Boar is just what I wanted… no, what I needed it to be. It is a bloody mess of a film with a talented cast, impressive practical effects work, and more gore than any horror fan could ask for!
Over the last decade, Billy Moseley’s name has been tied to almost every single horror film that has come out in the independent sector of the genre. While seeing ol’ Chop Top’s name in the credits used to be an exciting draw to a film, it has somewhat lost its effectiveness due to the caliber of movie he is unfortunately featured in these days. Not to worry, however, as all of those can be forgotten once you see his performance in Sun’s Boar.
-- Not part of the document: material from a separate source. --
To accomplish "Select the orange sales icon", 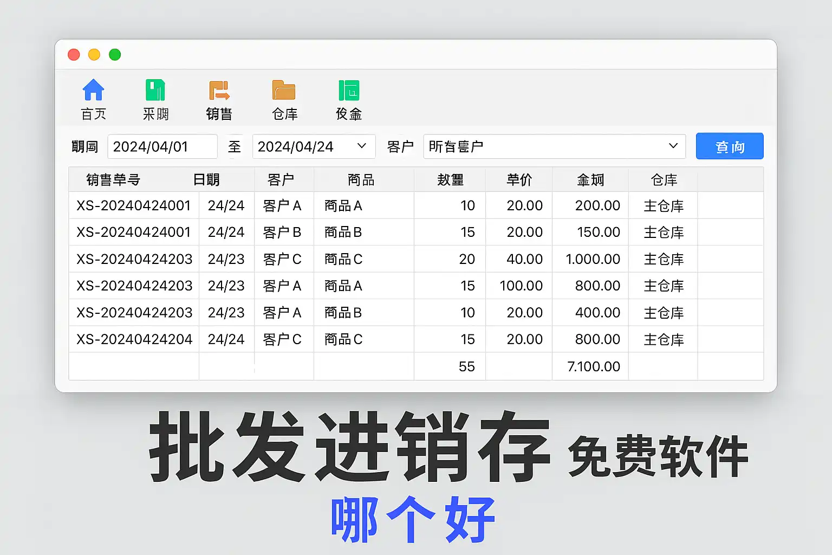I will pyautogui.click(x=219, y=90).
Moseley gives a stellar performance, one that we don’t generally see from him in fact. Sure, he always does great as some kind of mean-spirited baddie, but in Boar, he plays the Yank step-father/husband to a normal, every day Aussie family. He plays the role of Bruce innocently and sweetly and it is a nice look for him, after seeing most of his other work as something completely different.
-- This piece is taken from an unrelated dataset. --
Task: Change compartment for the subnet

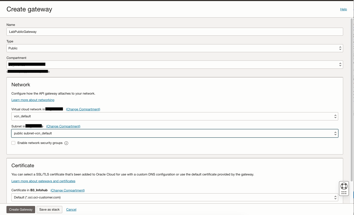Action: pos(63,126)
Like Moseley, the rest of the cast really does do an awesome job with each of their respective roles, as well. Griffin Walsh, Christie-Lee Britten, and Simone Buchanan round out the family as Bart, Elli, and Debbie, respectively. Watching this group is just like watching a real-life family, their on-screen chemistry being as great as you could ever ask for.
My favorite on-screen chemistry, however, comes from old timers Roger Ward (Mad Max, Quigley Down Under) and the ever-awesome John Jarratt (Wolf Creek, Rogue). Watching these two bicker back and forth like an old married couple had me chuckling out loud more than once and I couldn’t get enough of them.
Enough of my ranting on about the talented cast. Now for the part you guys probably care about the most… the damn boar! I have to admit to you guys that there are a select few scenes where the boar is rendered using digital visual effects. These sequences are few and far between, used mostly for when the beast must do a lot of movement, very quickly — running across the screen, out into the distance, for example.
The digital shots do not look all that great, but all of this can be forgiven as soon as you get a look at the practical version that the very talented Steve Boyle has designed and brought to life.
Not only is the bastard the largest practical effects boar you’ll ever see on film, it is impressive in almost every other way, too. This thing is beaten and battered, showing audiences that he has seen his fair share of battles. Let me tell you… he has clearly won every single one of those battles.
The antagonist killer boar is a brute who cannot be stopped by simply shooting it. He rips up countless victims throughout the film’s 96 minutes, with each kill being more brutal than the last. You will not leave this film feeling disappointed in any way.
Boar at Home
Boar is available now on DVD and [made-on-demand] Blu-ray from Shudder and RLJE Films.
The DVD presents the film in a 2.40:1 widescreen format with a Dolby Digital 5.1 audio track and optional English SDH, French, and Spanish subtitles.
While the back of the DVD cover boasts about special features including a Making Of featurette and cast and crew interviews, they were nowhere to be found on my copy of the release. I even tried looking for easter eggs to access these mysteriously hidden features and still found nothing. I’m not sure of the story behind this, but I would have personally loved to check this bonus material out.
After waiting years to watch Chris Sun’s newest film, I am anything but disappointed. I enjoyed Boar from start to finish.
A talented cast of performers, fun and brutal kills, and Nathan Jones (Charlie’s Farm, Troy) going toe to toe with a monster boar are only a few reasons to not miss out on this one.
Grab yourself a copy of Boar today, as I give it 4 crotches of low flying ducks out of 5!